In forma dunque di candida rosa
Mi si mostrava la milizia santa,
Che nel suo sangue Christo fece sposa[1].

LE COMMANDEUR. — Profondément respectueux envers la tradition chrétienne, Dante ne le fut pas moins pour la tradition classique, telle, à la vérité, qu’on la connaissait et qu’on la comprenait à son époque. Les marbres sublimes qui devaient plus tard former l’ornement du Belvédère étaient encore alors enfouis dans le sol, et les Grecs de Byzance n’avaient pas encore porté en Italie, dans leur fuite devant les conquérans turcs, les glorieux monumens de leur littérature. L’auteur de la Divine Comédie n’avait que des notions très confuses sur l’Iliade et l’Odyssée, bien qu’il appelle Homère le « poète souverain ; » mais il connaissait Virgile, il avait pour lui, comme tout le moyen âge du reste, une adoration mystique, presque religieuse. Il lui devait, disait-il, « ce beau style qui lui a fait tant d’honneur ; » il lui devait plus sûrement tout son enthousiasme, et presque toute sa science de l’antiquité. Sans doute cette science n’est pas toujours de bon aloi, et l’enthousiasme manque parfois de discernement : j’avoue, par exemple, que je n’ai jamais pu me réconcilier avec la singulière idée qu’a eue Dante déplacer Caton d’Utique dans le Purgatoire, et de lui donner même là les hautes fonctions de surveillant et de wkipper in des âmes repentantes.
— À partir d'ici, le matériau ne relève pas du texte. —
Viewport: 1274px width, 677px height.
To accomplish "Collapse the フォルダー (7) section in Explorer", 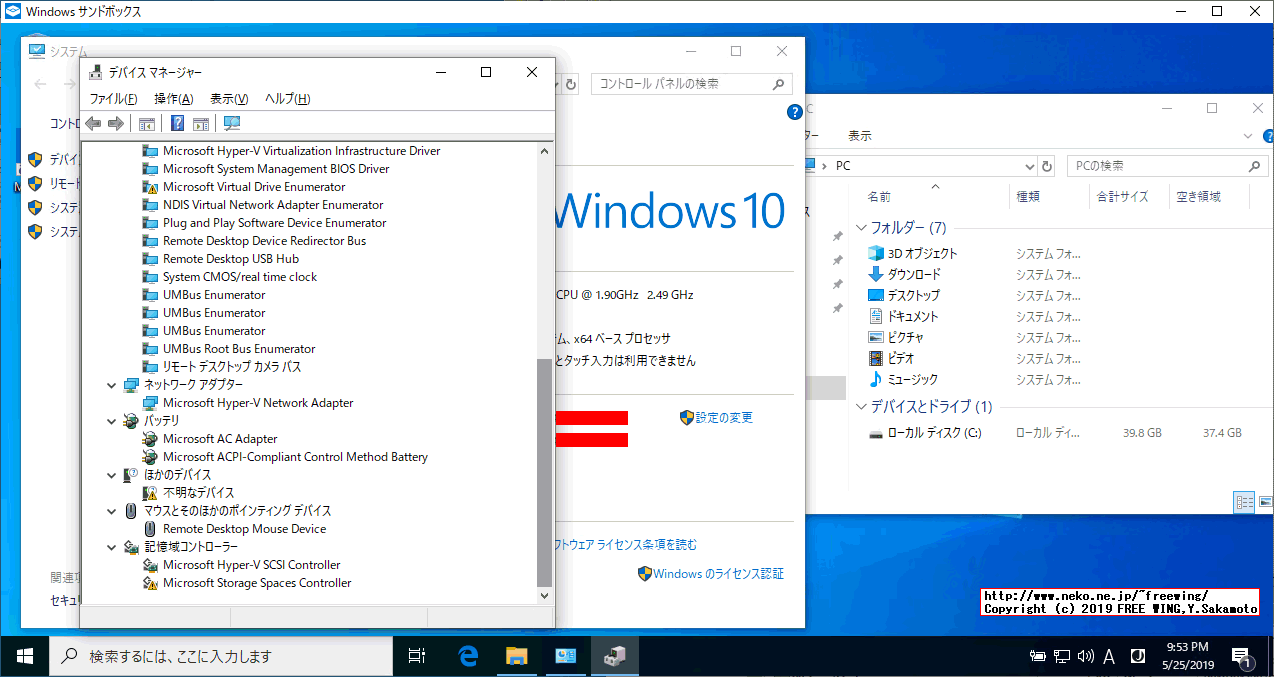I will pyautogui.click(x=861, y=227).
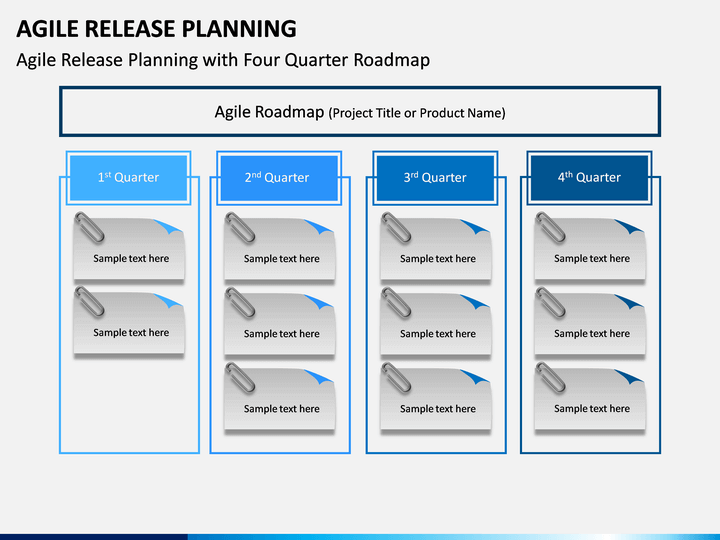
Task: Select the 4th Quarter header box
Action: 590,178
Mais, en revanche, avec quelle grandeur, avec quelle énergie incomparables a-t-il su dessiner les figures d’un Minos, d’un Charon, d’un Pluton, quel beau et original usage a-t-il fait du fleuve symbolique de Léthé ! Macaulay a très finement observé[2] que Dante est le seul poète moderne chez lequel les réminiscences de la mythologie grecque ne font pas l’effet d’être puériles ou pédantesques. L’emploi dans le « poème sacré » de ces noms classiques suggère au contraire à l’esprit la vague et saisissante idée de quelque mystérieuse révélation antérieure à toute histoire, et dont les débris épars se trouveraient déposés parmi les superstitions et les impostures des religions anciennes. « La mythologie chez Dante, dit l’éminent critique anglais, semble coulée dans le moule plus sévère et plus colossal des premiers âges ; on y sent plutôt le souffle d’un Homère et d’un Eschyle que celui d’Ovide et de Claudien. » Il est sûr dans tous les cas qu’aucune œuvre du moyen âge n’a fait à l’antiquité une part aussi large et aussi significative que la Divine Comédie. Alighieri a inauguré cette union du monde classique et du monde chrétien qui devait être la grande pensée de la renaissance,

  1. Parad., XXXI, 1-3.
  2. Criticisms on the principal Italian writers (Miscellaneous Writings).